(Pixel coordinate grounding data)
= Beginning of Section =

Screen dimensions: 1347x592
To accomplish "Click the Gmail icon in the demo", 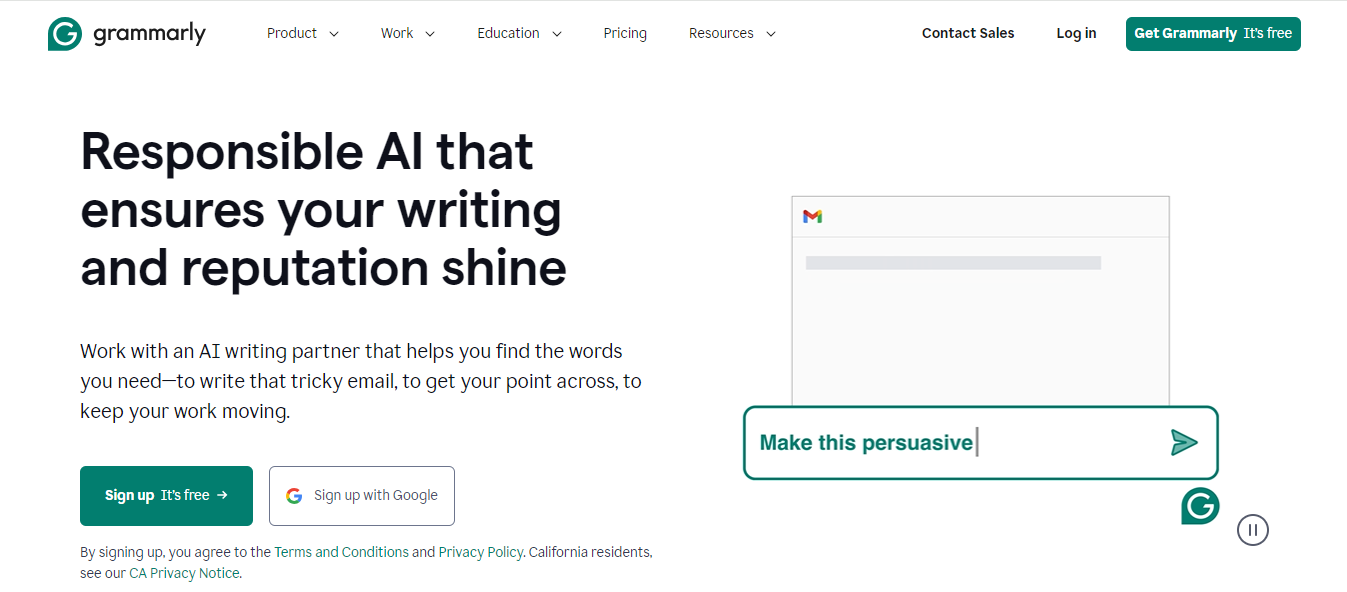I will [x=813, y=215].
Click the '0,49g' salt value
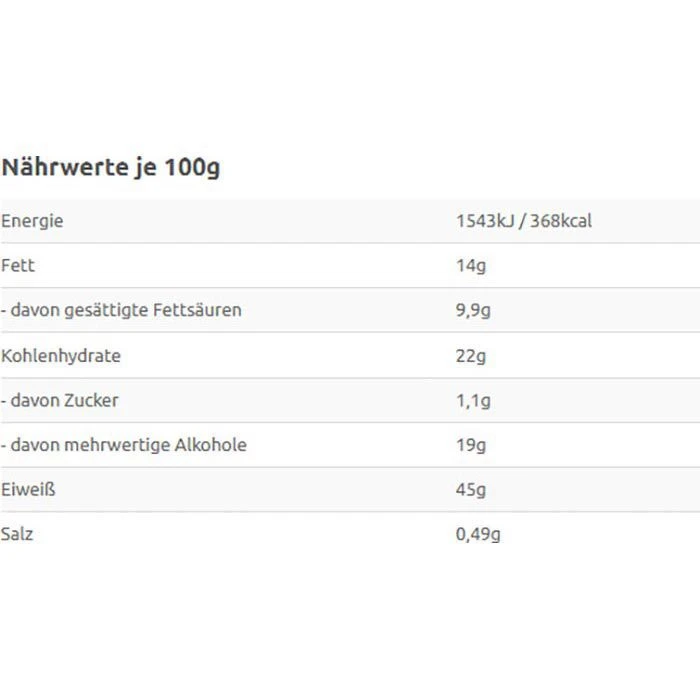The width and height of the screenshot is (700, 700). (x=478, y=534)
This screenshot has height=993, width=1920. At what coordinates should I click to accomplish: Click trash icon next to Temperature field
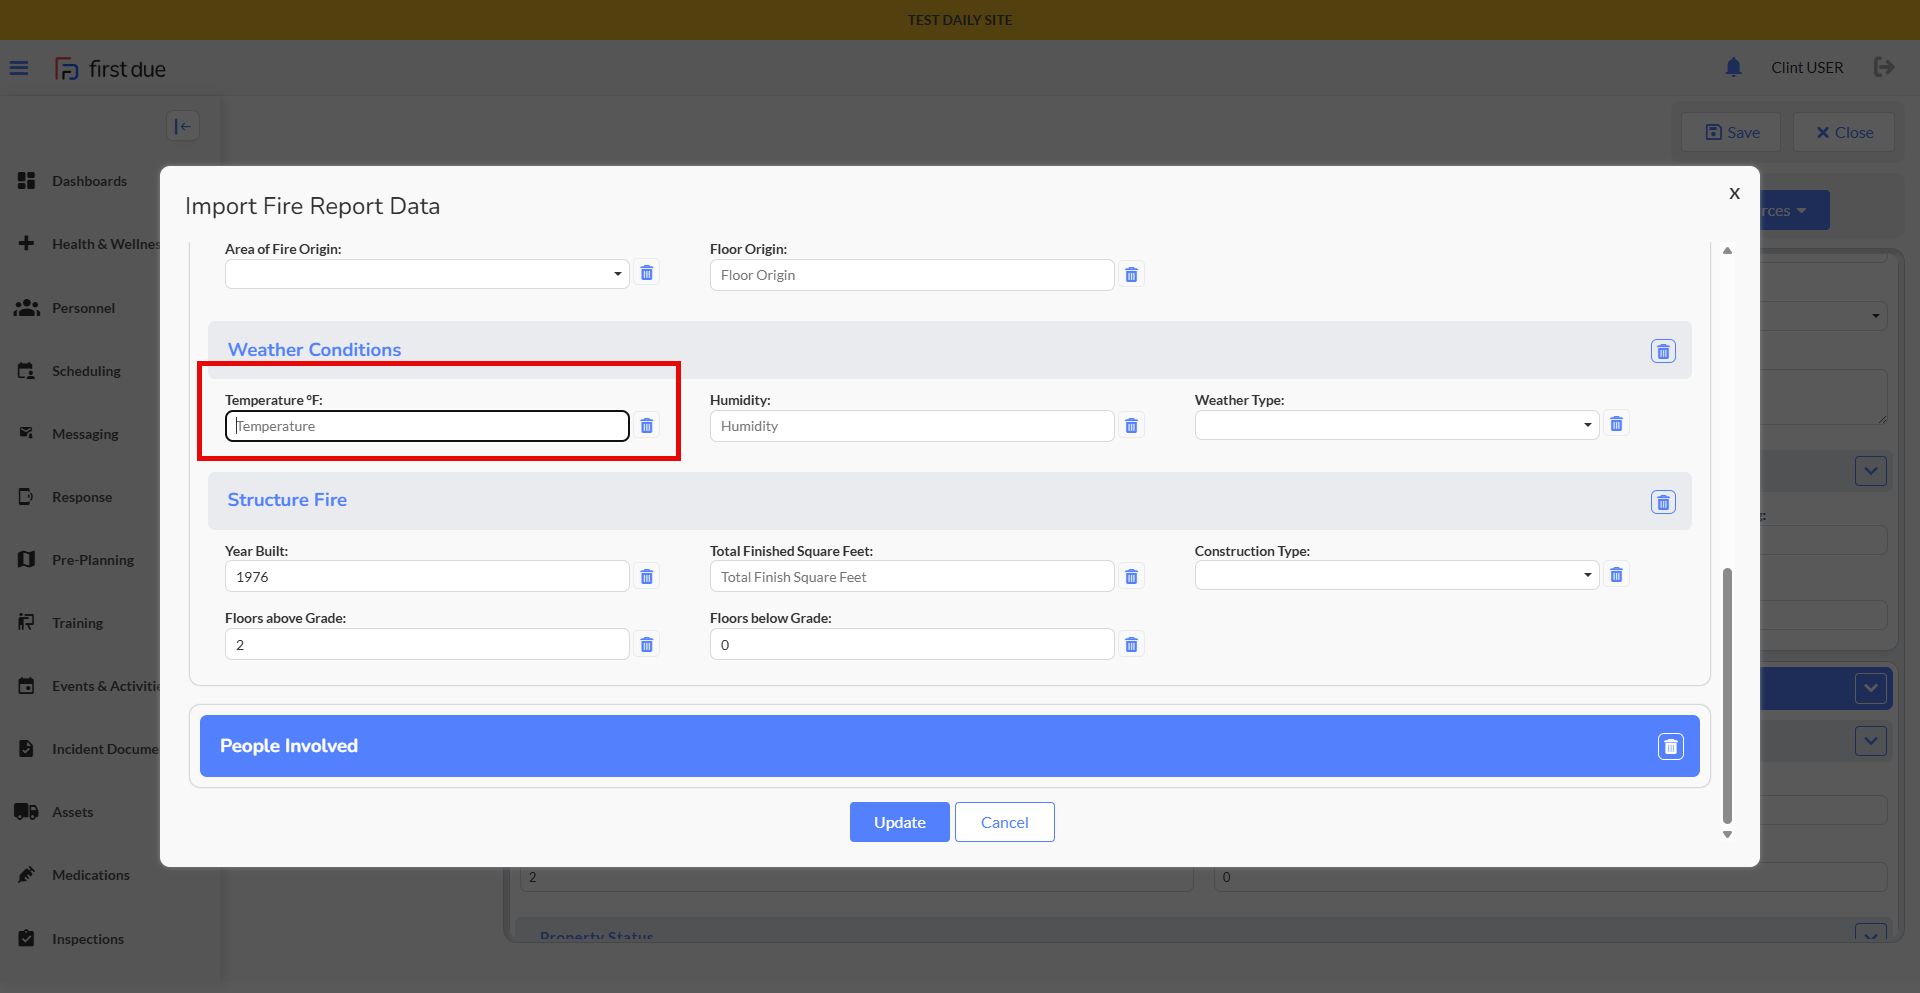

= End of Section =

Would you please copy, exactly and only, the lines from the one with "Click the '0,49g' salt value" through the end of the entries above, skipping every picture?

Click the '0,49g' salt value
The width and height of the screenshot is (700, 700). (x=478, y=534)
This screenshot has height=993, width=1920. At what coordinates should I click to accomplish: Click trash icon next to Temperature field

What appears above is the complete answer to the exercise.